With the fabric lossless and jumbo-framed, MemKV's auto-detect resolves the right values on its own — leave the defaults (0) and it reads the DSCP→prio map and PFC mask from the NIC's DCB config, then stamps the matching DSCP and SL on egress.

rdma:
  device: mlx5_0
  gid_index: 0 # 0 = auto-detect the routable RoCEv2 GID
  traffic_class: 0 # 0 = auto-detect the lossless DSCP (e.g. 104 for DSCP 26)
  service_level: 0 # 0 = take the priority paired with the DSCP (e.g. 3)
  mtu: 4096 # requires jumbo frames end-to-end (above)

Pin them explicitly when auto-detect can't see your DCB config (some virtualized or non-mlx5 NICs) — traffic_class is the ToS byte, i.e. DSCP << 2 (DSCP 26 → 104), and service_level is the priority (3):

rdma:
  gid_index: 3 # a routable RoCEv2 GID entry (see verification below)
  traffic_class: 104 # DSCP 26 << 2
  service_level: 3 # matches the lossless PFC priority
  mtu: 4096

The client carries the same mtu (MEMKV_RDMA_MTU, default 4096) and must agree with the server's rdma.mtu and the fabric. Lower both ends to 1024 if you cannot enable jumbo frames — a mismatch between ends or against the link is refused at startup.

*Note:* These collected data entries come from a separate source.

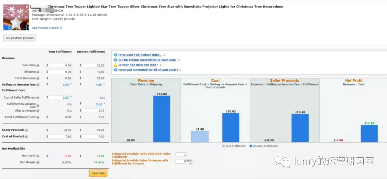Click help icon next to Total Revenue
The image size is (387, 179).
(x=38, y=78)
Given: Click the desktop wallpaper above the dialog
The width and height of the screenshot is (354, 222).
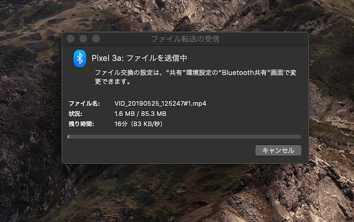Looking at the screenshot, I should click(176, 16).
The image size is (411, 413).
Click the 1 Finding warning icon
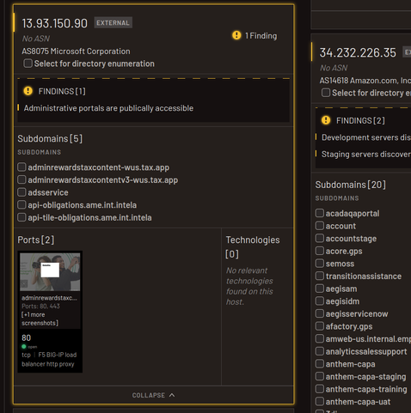tap(236, 35)
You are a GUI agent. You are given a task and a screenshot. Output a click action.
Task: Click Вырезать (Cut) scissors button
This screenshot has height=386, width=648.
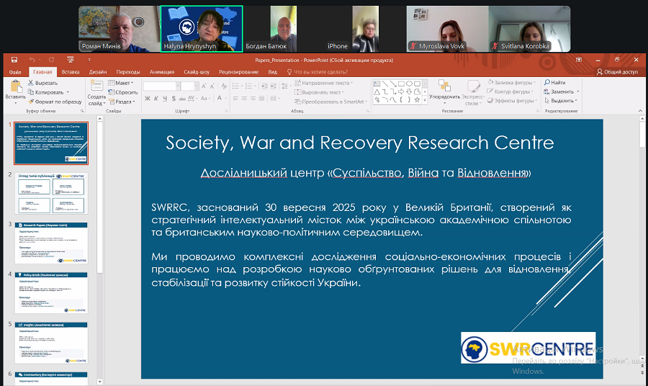point(42,83)
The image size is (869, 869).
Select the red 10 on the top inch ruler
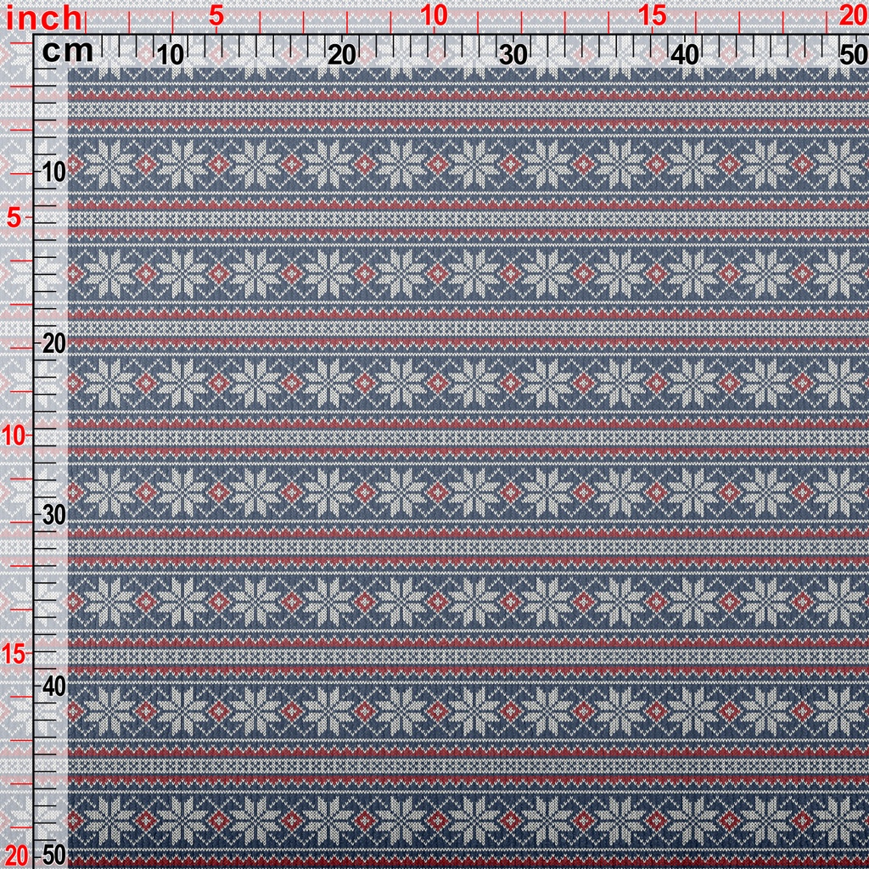coord(435,15)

Two markings matter independently on mlx5: the DSCP (traffic_class) classifies the packet on the wire, but the egress scheduling class follows the SL (service_level), not the DSCP — so the SL must equal the lossless priority or traffic leaves on the best-effort queue even with the right DSCP. Likewise, gid_index must point at a RoCEv2 GID: index 0 on mlx5 is the RoCEv1 entry, which carries no IP header and therefore no DSCP, so it can never reach the lossless queue. Auto-detect (0) avoids both traps.

Verification

Confirm the negotiated RoCE path MTU

ibv_devinfo -d mlx5_0 | grep -E 'active_mtu|state'
# active_mtu: 4096 (5)   <- jumbo working; 1024 (3) means MTU too low

If this shows 1024 (3) after setting a 9000 netdev MTU, a hop in the path is still at 1500 — recheck the switch port MTU and any bond/VLAN sub-interface.

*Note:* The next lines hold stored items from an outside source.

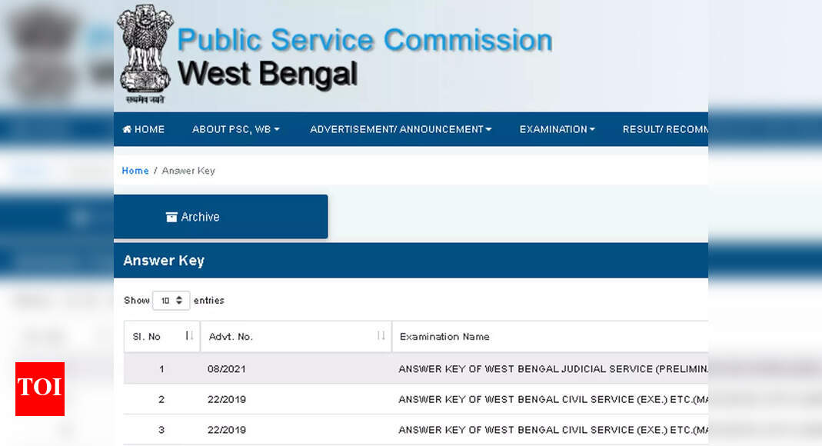
Task: Click the TOI red logo badge
Action: click(40, 389)
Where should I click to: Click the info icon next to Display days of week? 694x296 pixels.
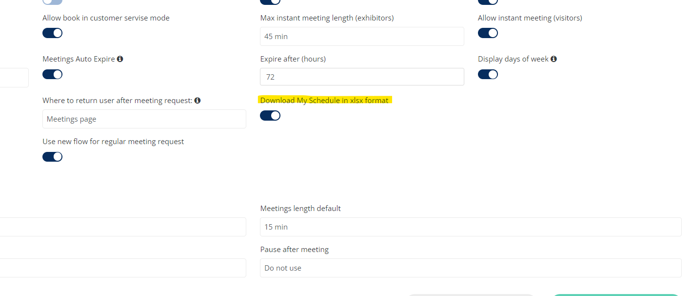click(x=554, y=59)
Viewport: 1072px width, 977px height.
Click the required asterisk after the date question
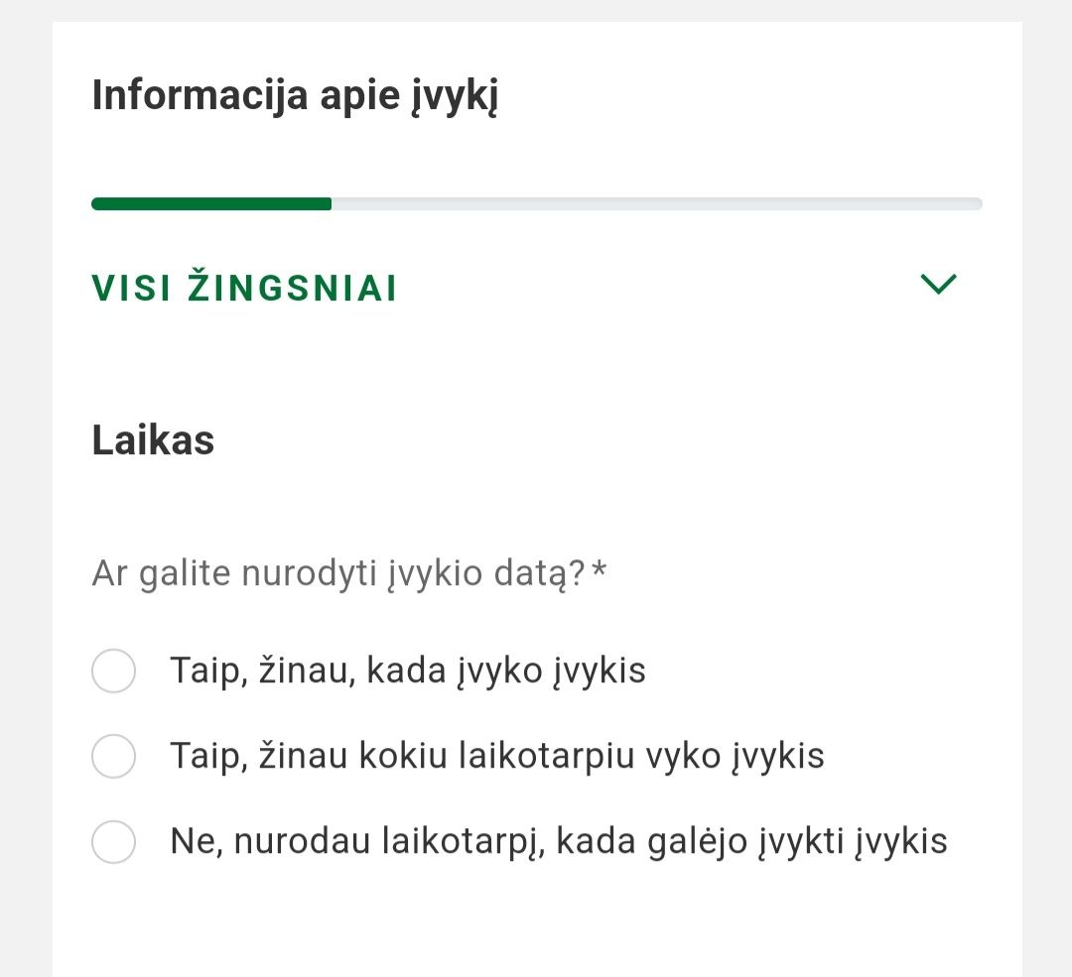point(599,572)
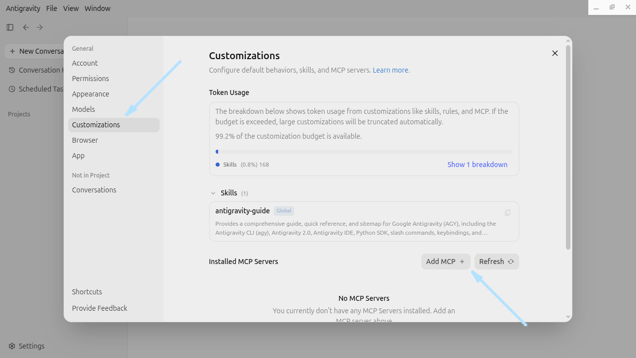Refresh the installed MCP servers list
Image resolution: width=636 pixels, height=358 pixels.
(496, 262)
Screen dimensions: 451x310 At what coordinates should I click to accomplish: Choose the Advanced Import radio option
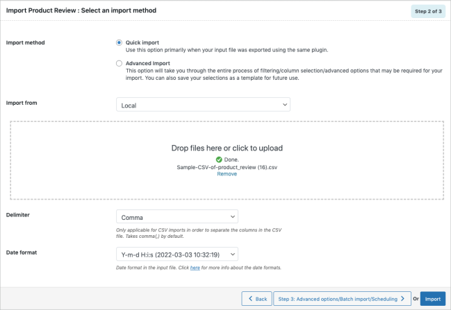[x=120, y=63]
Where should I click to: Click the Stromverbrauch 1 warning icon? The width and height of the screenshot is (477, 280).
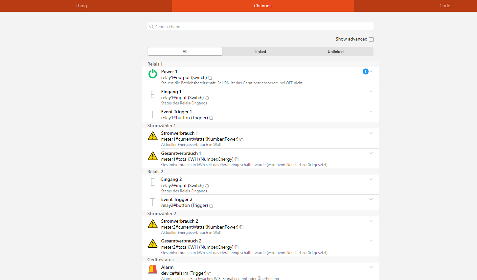(x=153, y=136)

Confirm a routable RoCEv2 GID exists

show_gids mlx5_0
# look for RoCE v2 rows with a v4 (::ffff:a.b.c.d) IP — that index is what
# auto-detect picks; pin it as gid_index if you set it by hand

Confirm DSCP trust and the lossless priority

mlnx_qos -i enp1s0f0
# trust: dscp ; pfc enabled on prio 3 ; dscp 26 -> prio 3

Confirm traffic actually rides the lossless queue

This is the definitive check — counters on the RoCE priority must move while best-effort (prio 0) stays flat during an RDMA transfer:

ethtool -S enp1s0f0 | grep -E 'prio3|prio0' > before.txt
# run a MemKV read/write workload, then:
ethtool -S enp1s0f0 | grep -E 'prio3|prio0' > after.txt
diff before.txt after.txt
# tx_prio3_bytes must climb; tx_prio0_bytes should not. If prio0 moves and
# prio3 doesn't, the SL/DSCP isn't landing traffic on the lossless queue.

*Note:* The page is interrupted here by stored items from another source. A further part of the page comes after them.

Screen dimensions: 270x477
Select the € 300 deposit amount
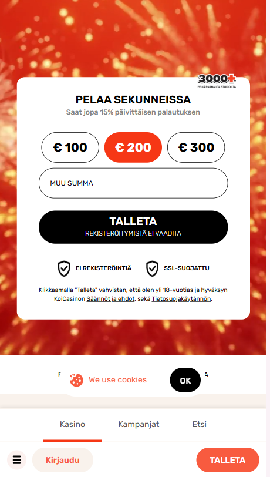coord(196,147)
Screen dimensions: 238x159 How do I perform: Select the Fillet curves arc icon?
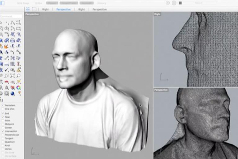coord(7,34)
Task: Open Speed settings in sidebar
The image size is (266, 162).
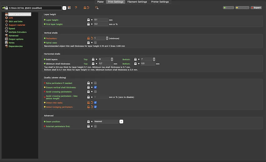Action: (x=12, y=28)
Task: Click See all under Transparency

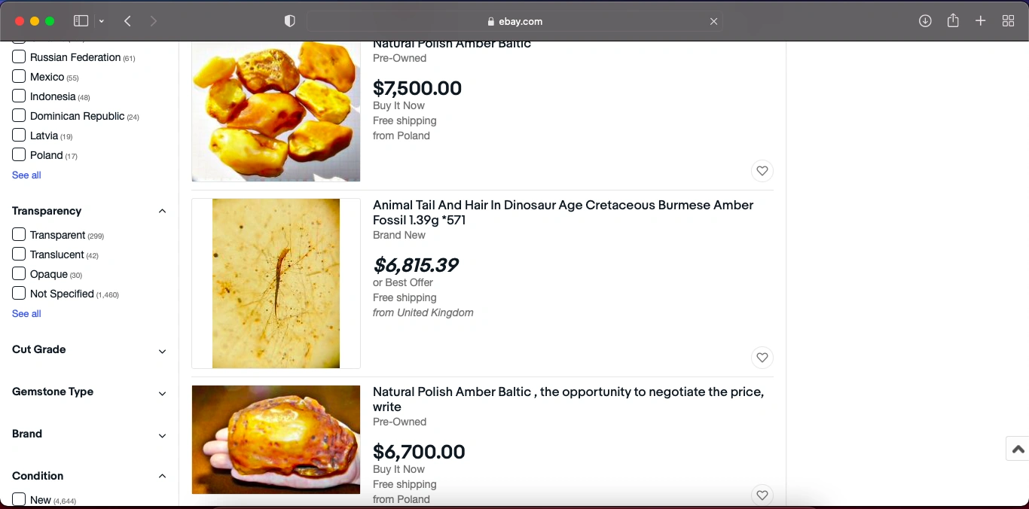Action: pyautogui.click(x=26, y=313)
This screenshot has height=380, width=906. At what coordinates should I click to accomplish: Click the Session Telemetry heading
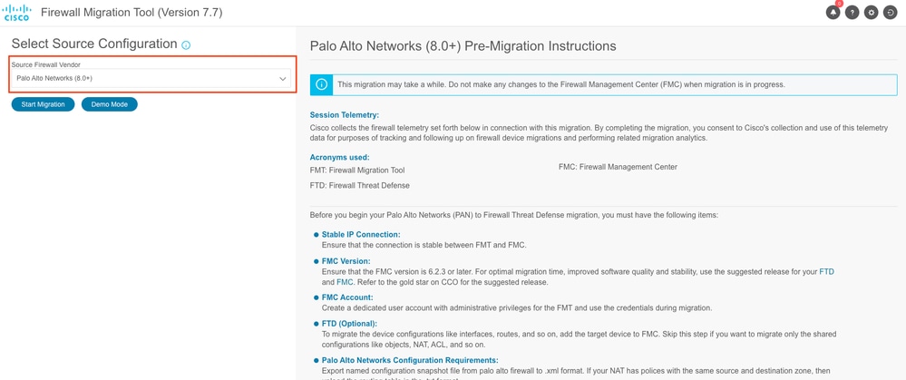click(x=345, y=115)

Confirm raw RDMA bandwidth between two nodes

# server node
ib_write_bw -d mlx5_0 -x 3 --report_gbits
# client node
ib_write_bw -d mlx5_0 -x 3 --report_gbits <server-ip>
# -x 3 selects a RoCEv2 GID index; expect near line rate with no retries

Troubleshooting

SymptomCauseFix
Startup error: configured MTU exceeds the port's active MTUrdma.mtu larger than the link negotiatedEnable jumbo frames end-to-end so the port negotiates 4096, or set mtu to the active value
IBV_WC_RETRY_EXC_ERR / status 12, then downgrading engine to inline-bulk TCPPath MTU exceeds the link MTU; data packets dropped (only cross-node)Same as above — fix the MTU on both ends and the fabric
RDMA works but throughput is low and lossyTraffic on the best-effort queue (no PFC, or wrong SL/DSCP/GID)Verify tx_prio3 moves (above); ensure gid_index is RoCEv2 and SL matches the PFC priority
no RoCEv2 GID found warning, gid_index 0NIC has no RoCEv2 GID, or it wasn't detectedConfirm RoCEv2 GIDs with show_gids; pin gid_index to a routable v2 entry
Auto-detect leaves traffic_class=0 with a warningMemKV couldn't read the NIC's DCB configPin traffic_class (DSCP << 2) and service_level explicitly

A loopback or single-node test never puts a packet on the wire, so MTU and PFC misconfiguration pass locally and only surface cross-node. Always validate on a multi-node path before declaring the fabric production-ready.